Qascom Demonstrates Lunar Surface PNT Beacon and Reference Station

Reliable positioning, navigation and timing (PNT) will be a fundamental capability in a new era of lunar exploration.

Under the European Space Agency (ESA) NAVISP program, Qascom, with partner OHB Italia, has completed development and testing of a lunar surface PNT beacon and reference station demonstrator, validating key technologies for the future lunar communication and navigation system (LCNS).

Unlike terrestrial GNSS, lunar navigation must operate with sparse infrastructure and under extreme environmental constraints. While early LCNS architectures will rely primarily on orbiting satellites, surface reference stations are expected to provide critical local enhancements.

Qascom’s ‘Moon Station’ acts as a fixed beacon on the lunar surface, generating ranging signals for nearby users while also computing and broadcasting differential corrections to improve positioning accuracy. At the same time, it supports LCNS monitoring by collecting satellite observables directly from the surface.

Partners designed a complete flight-model and developed an elegant breadboard (EBB) demonstrator integrating the most critical subsystems. The proposed payload architecture combines an LCNS navigation receiver, a configurable navigation beacon transmitter and communication modules enabling links to lunar users, LCNS satellites and Earth.
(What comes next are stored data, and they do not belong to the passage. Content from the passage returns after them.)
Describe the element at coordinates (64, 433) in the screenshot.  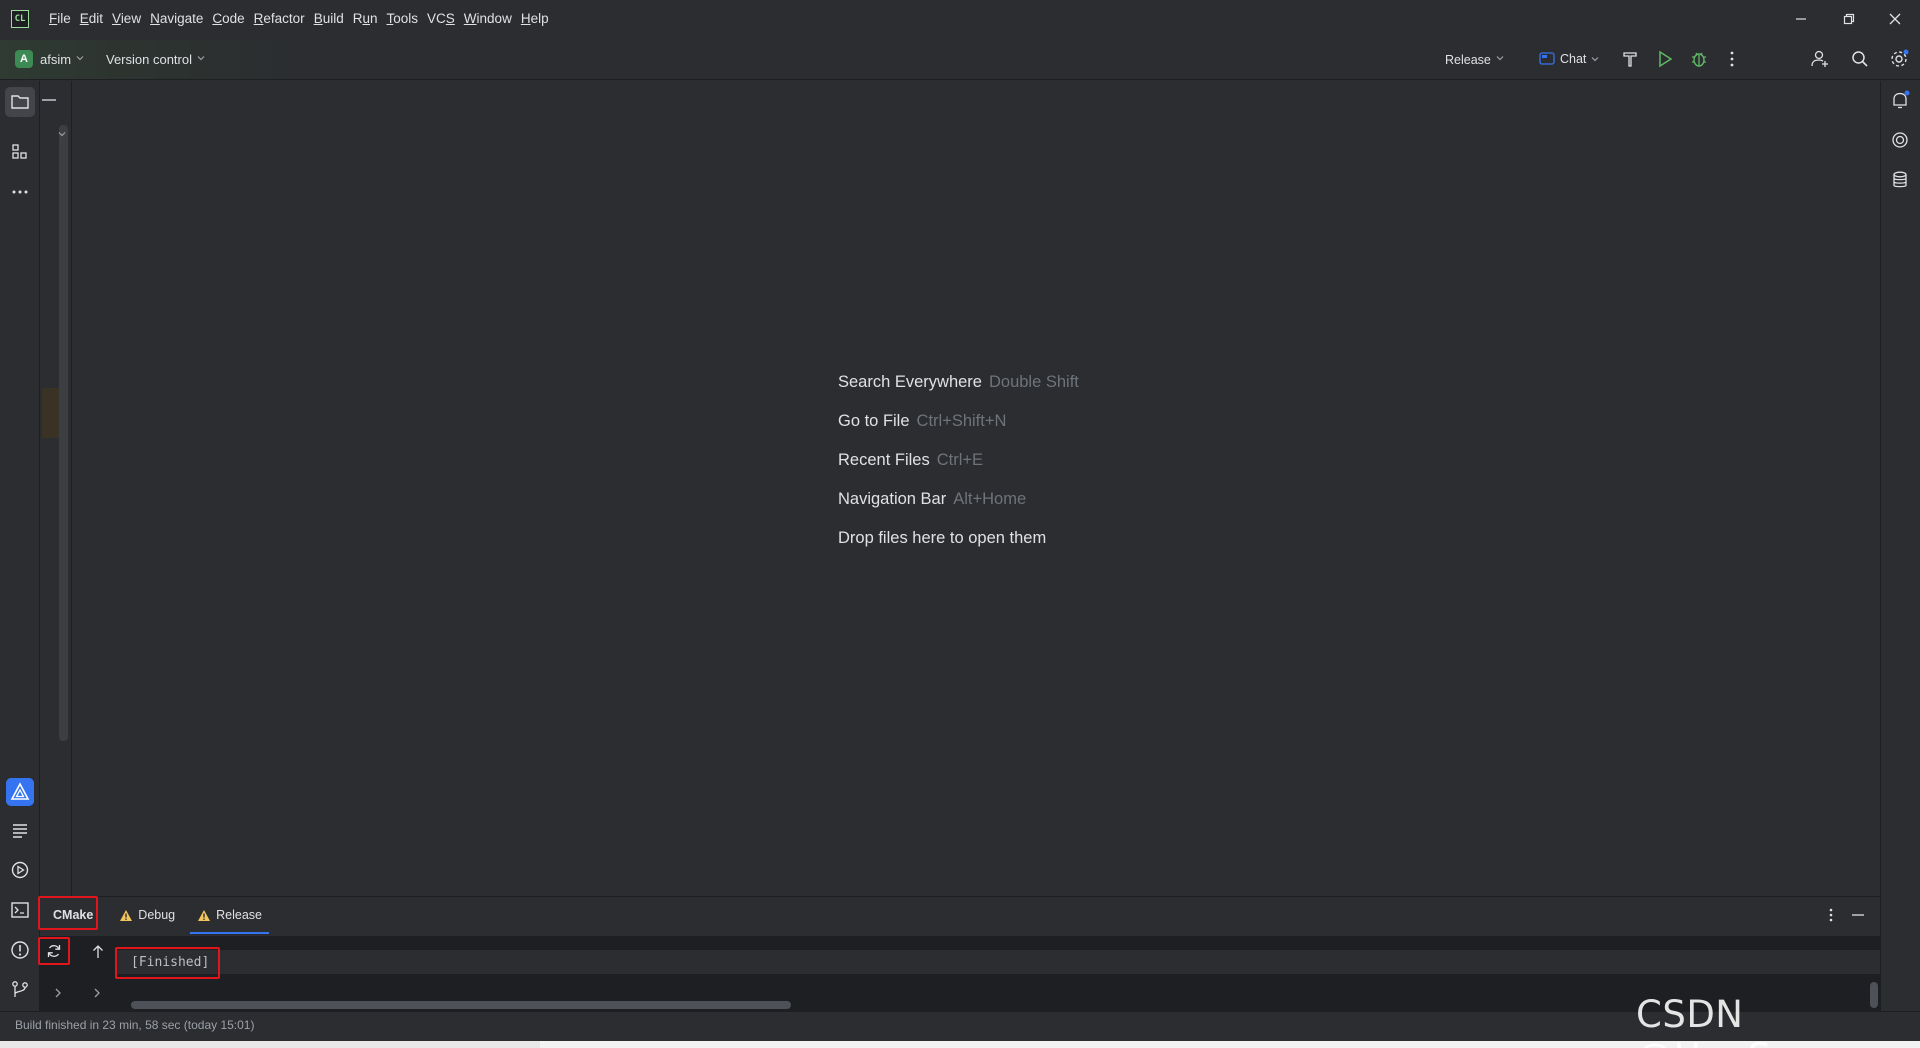
I see `vertical-scrollbar` at that location.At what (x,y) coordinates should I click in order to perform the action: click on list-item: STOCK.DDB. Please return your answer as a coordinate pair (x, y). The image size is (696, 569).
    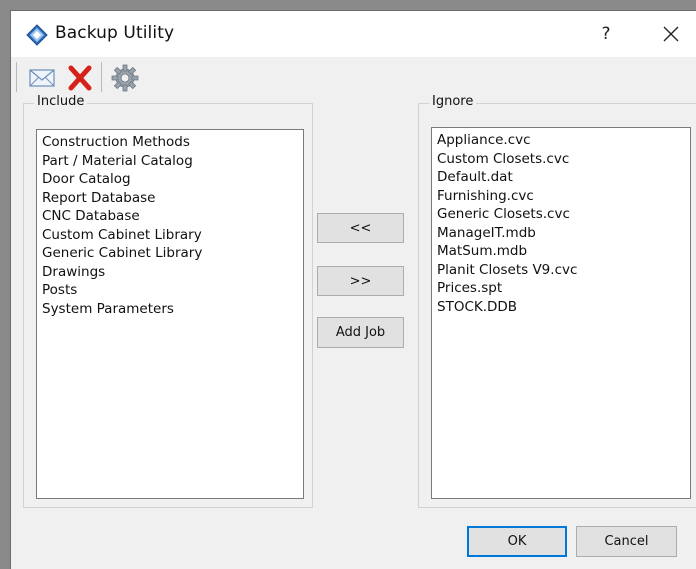
    Looking at the image, I should click on (561, 308).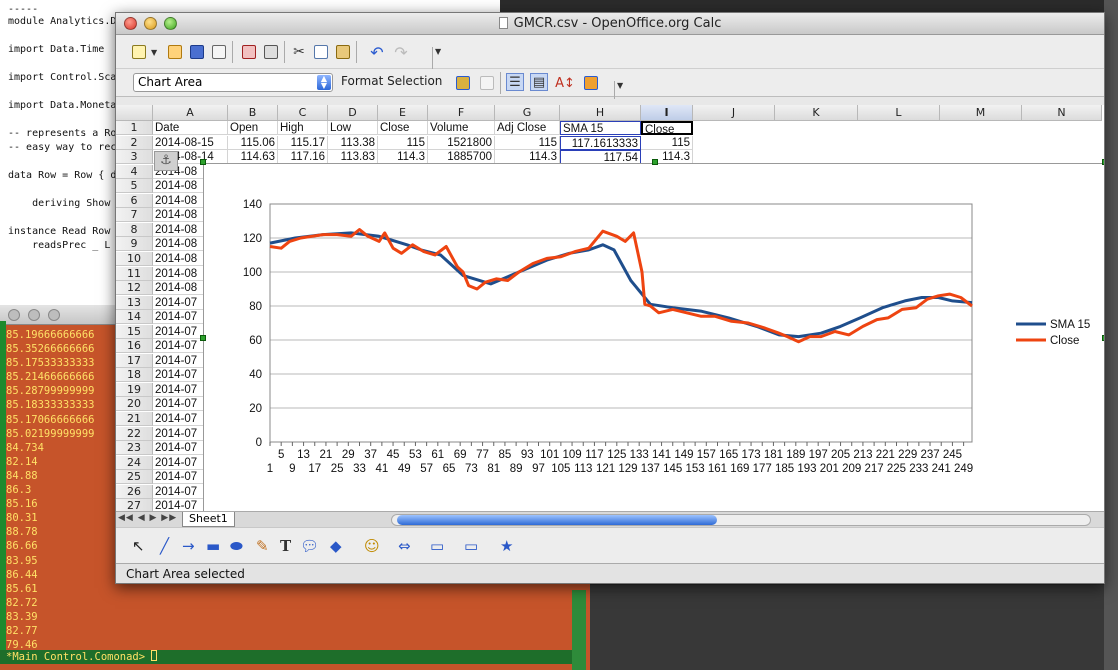 Image resolution: width=1118 pixels, height=670 pixels. Describe the element at coordinates (392, 81) in the screenshot. I see `format-selection-button: Format Selection` at that location.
Designed assuming deployment near the lunar South Pole, the station has a mass of roughly 180 kg and peak power around 440 W. Considerable effort was devoted to thermal and operational analyses, defining survival, active and operative modes to ensure functionality through the lunar day-night cycle, where temperatures can drop below -150°C.
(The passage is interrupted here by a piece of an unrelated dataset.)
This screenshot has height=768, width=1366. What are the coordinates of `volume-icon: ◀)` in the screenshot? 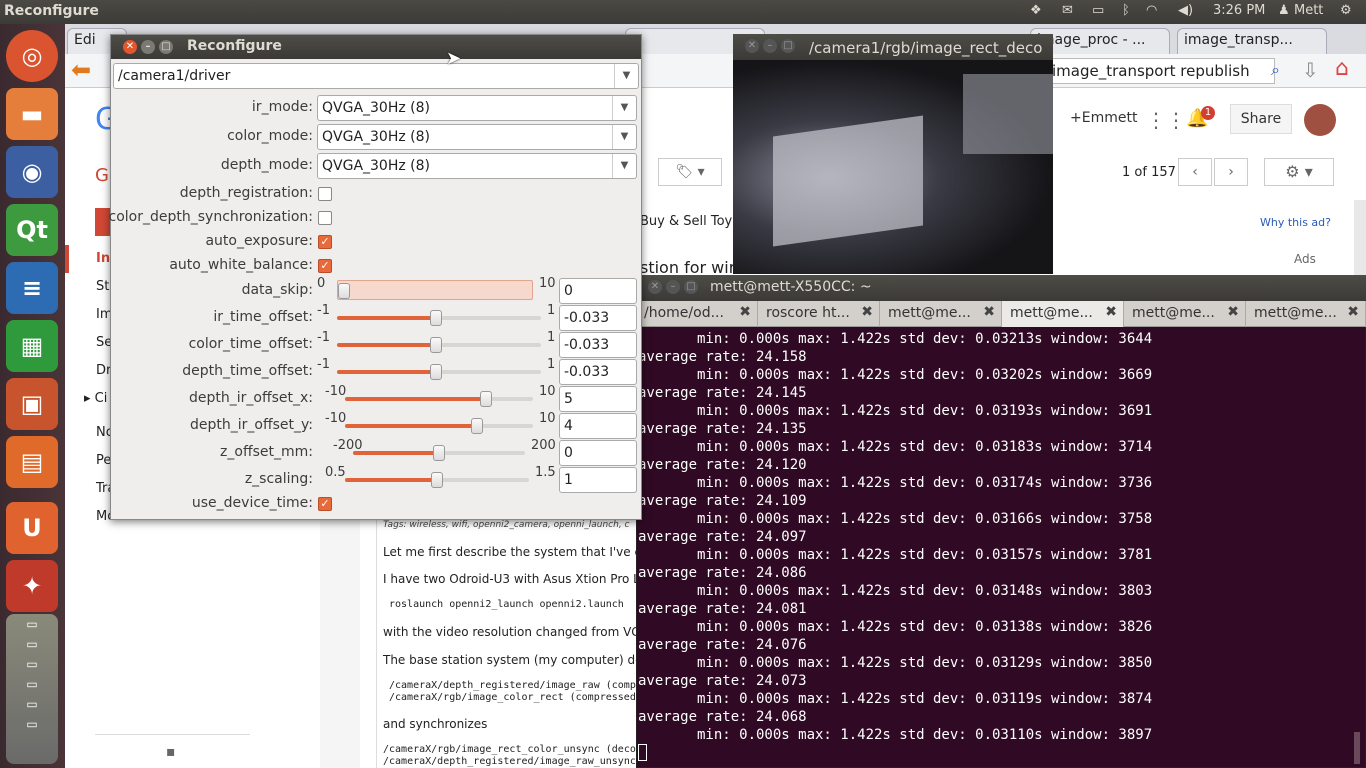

The end-to-end testbed enabled realistic experimentation with S-band navigation signals, ranging observables and differential corrections, as well as performance comparisons using weighted least squares and extended Kalman filtering.

Aiming for the Moon

Project results were presented at a recent ESA-hosted event by Qascom technical manager Luca Canzian and Stefano Garlaschi, responsible for navigation engine development, along with OHB Italia’s Isacco Pretto, who coordinated the overall Moon Station design.

Differential corrections were shown to significantly reduce user range errors, particularly when exploiting pilot signal components. When combined with digital elevation models and EKF processing, simulations achieved meter-level positioning accuracy and substantial improvements in vertical performance across areas spanning hundreds of kilometers.

The team also demonstrated meaningful reductions in orbit-determination-induced errors, with surface-generated corrections remaining effective over several minutes for both static and mobile users.

Canzian described the demonstrator as an important milestone toward operational lunar PNT infrastructure. By extending SBAS-like concepts to the Moon, combining orbital navigation assets with surface reference stations, the project points to a resilient, high-integrity navigation framework for future robotic and human exploration.